━━ Page extract
Getting rid of Salmonella

21-Nov-2017 - Switzerland

Emma Wetter Slack will receive the ETH Zurich Latsis Prize 2017 at the upcoming ETH Day. The immunologist is working on an oral vaccine against Salmonella that could be given to animals. Her research could reduce the use of antibiotics in animal breeding.

The British-born scientist is a Executive Scientific Collaborator at ETH Zurich’s Institute of Microbiology, where she heads up a group in the laboratory of ETH Professor Wolf-Dietrich Hardt. She and her team develop methods with which to investigate the population dynamics of intestinal bacteria in a host and improve understanding of the interaction between host and bacteria.

Wetter Slack studied natural sciences at the University of Cambridge in the UK and followed this with a PhD at the London Research Institute. She then went on to conduct research in Canada and at the University of Bern, where she began to focus on the interplay between host and intestinal flora in primary immunodeficiency. In 2011, she received an Ambizione grant from the Swiss National Science Foundation, which allowed her to establish her own research group at ETH Zurich. Since then, she has been investigating how acquired immunity controls bacteria in the intestine and how the body gets rid of undesirable intestinal inhabitants.

Enchaining Salmonella

Wetter Slack has been awarded the ETH Zurich Latsis Prize for her groundbreaking research into Salmonella and how these bacteria can be combated with an innovative oral vaccine (ETH News reports). Her research has shown, among other things, how the antibodies produced after the vaccine enchain the diarrhoea pathogens as they grow and bind them together in a kind of raft. These clumps cannot penetrate the intestinal wall, which suppresses inflammation. This also stops the Salmonella from transferring genetic material among one another, thus preventing the bacteria from evolving into antibiotic-resistant species, for example.

Wetter Slack will receive the prize on ETH Day. She is only the fifth woman to receive the annual prize since it was introduced in 1985 to honour outstanding scientific work across all of the ETH Zurich research fields.
━━━━
━━ Record set
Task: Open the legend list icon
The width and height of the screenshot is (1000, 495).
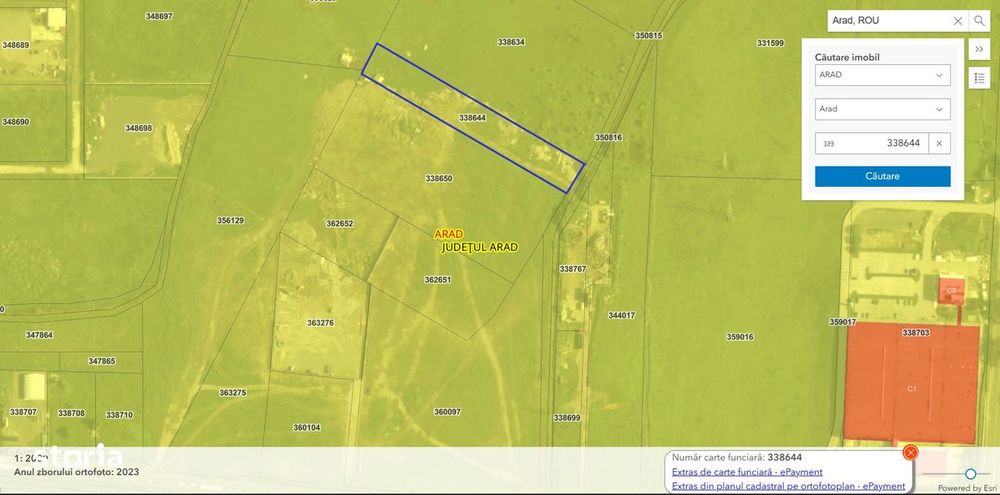Action: (x=979, y=77)
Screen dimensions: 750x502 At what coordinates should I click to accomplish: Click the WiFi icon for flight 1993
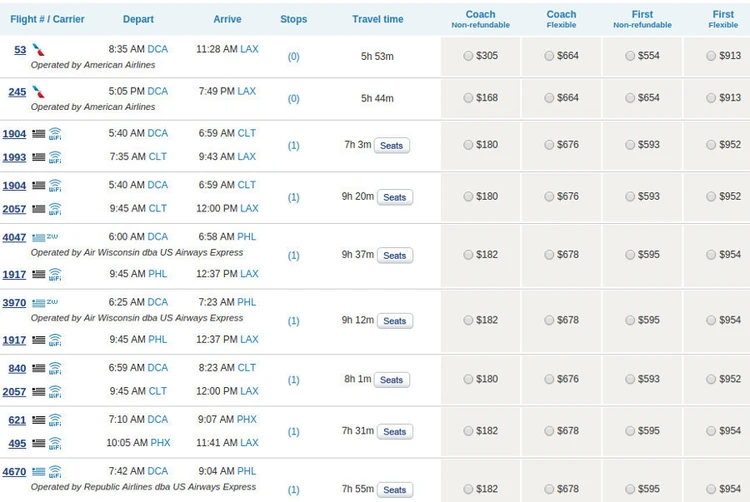click(55, 157)
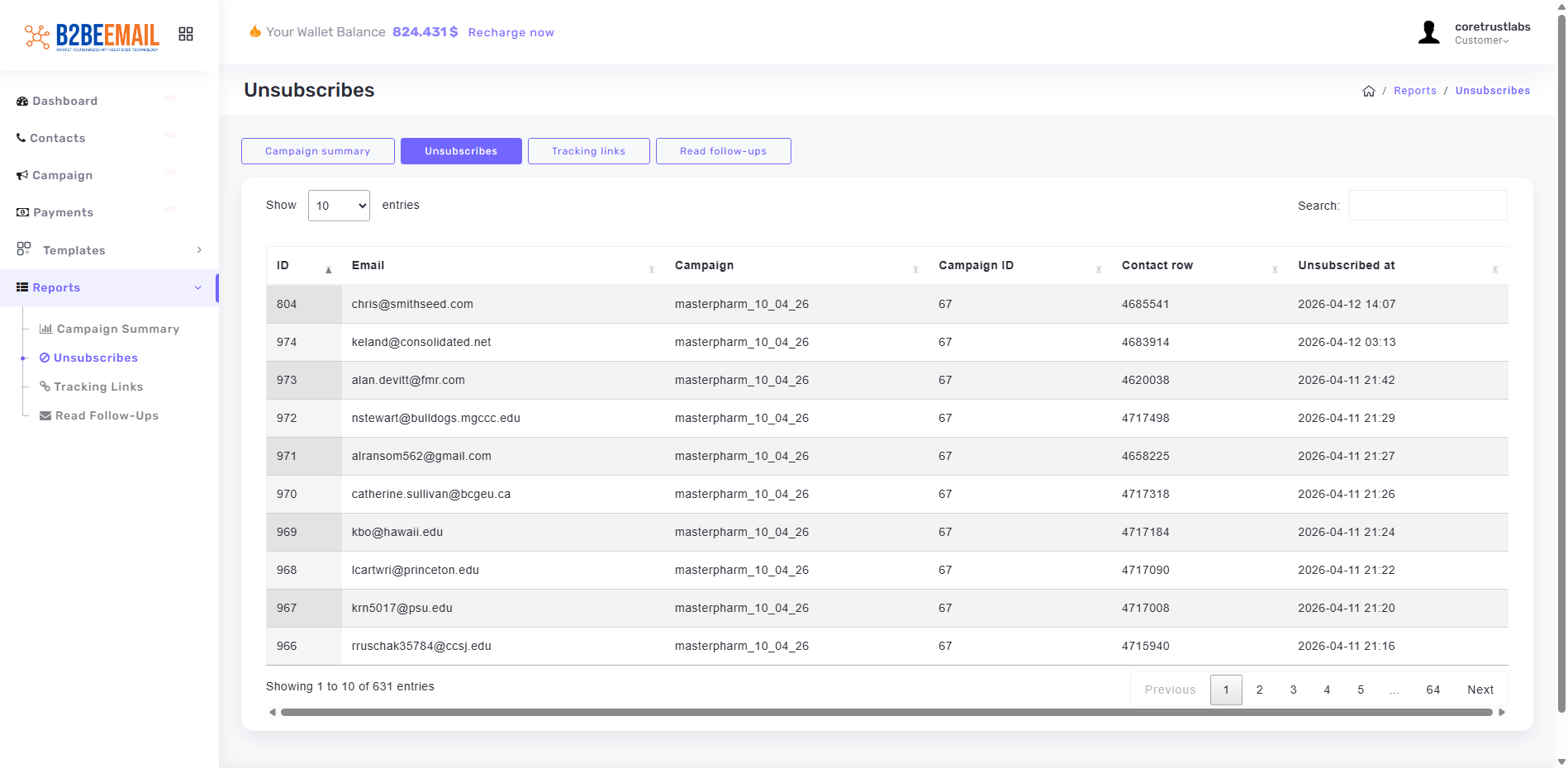Open Campaign with the megaphone icon
Viewport: 1568px width, 768px height.
62,175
━━━━
According to the Salmonella vaccine article above, why does enchaining the bacteria suppress inflammation?

After the vaccine, the antibodies bind the growing Salmonella together in a kind of raft. These clumps cannot get through the intestinal wall, and that suppresses inflammation.